§ **Exercise material**
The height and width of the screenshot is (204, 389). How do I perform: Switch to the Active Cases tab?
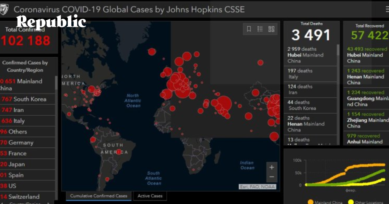(150, 196)
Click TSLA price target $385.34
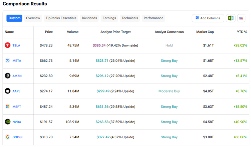Viewport: 251px width, 147px height. pos(99,45)
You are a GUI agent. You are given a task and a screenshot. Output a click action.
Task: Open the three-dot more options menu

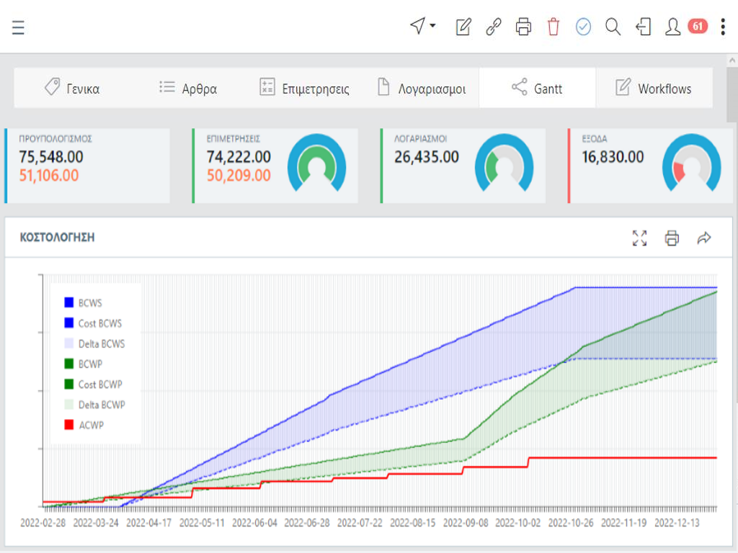tap(723, 27)
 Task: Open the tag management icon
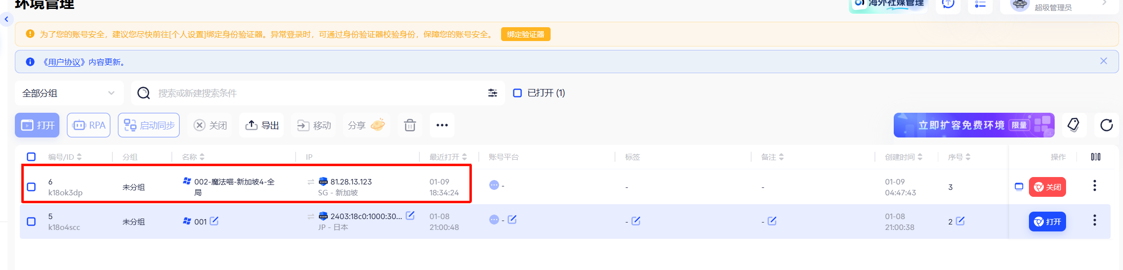pos(1073,125)
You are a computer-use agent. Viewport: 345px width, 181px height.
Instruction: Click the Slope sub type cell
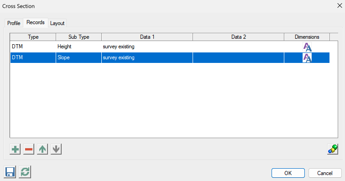pos(78,57)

§ **What needs to be done**
Retype the listing exactly and drop the pictures.

§ **Answer to the problem**
The height and width of the screenshot is (204, 389). How do I perform: Switch to the Active Cases tab?
(150, 196)
Click TSLA price target $385.34
Viewport: 251px width, 147px height. pos(99,45)
You are a GUI agent. You are given a task and a screenshot. Output a click action.
Task: Open the three-dot more options menu

tap(723, 27)
 Task: Open the tag management icon
pos(1073,125)
You are a computer-use agent. Viewport: 345px width, 181px height.
Instruction: Click the Slope sub type cell
pos(78,57)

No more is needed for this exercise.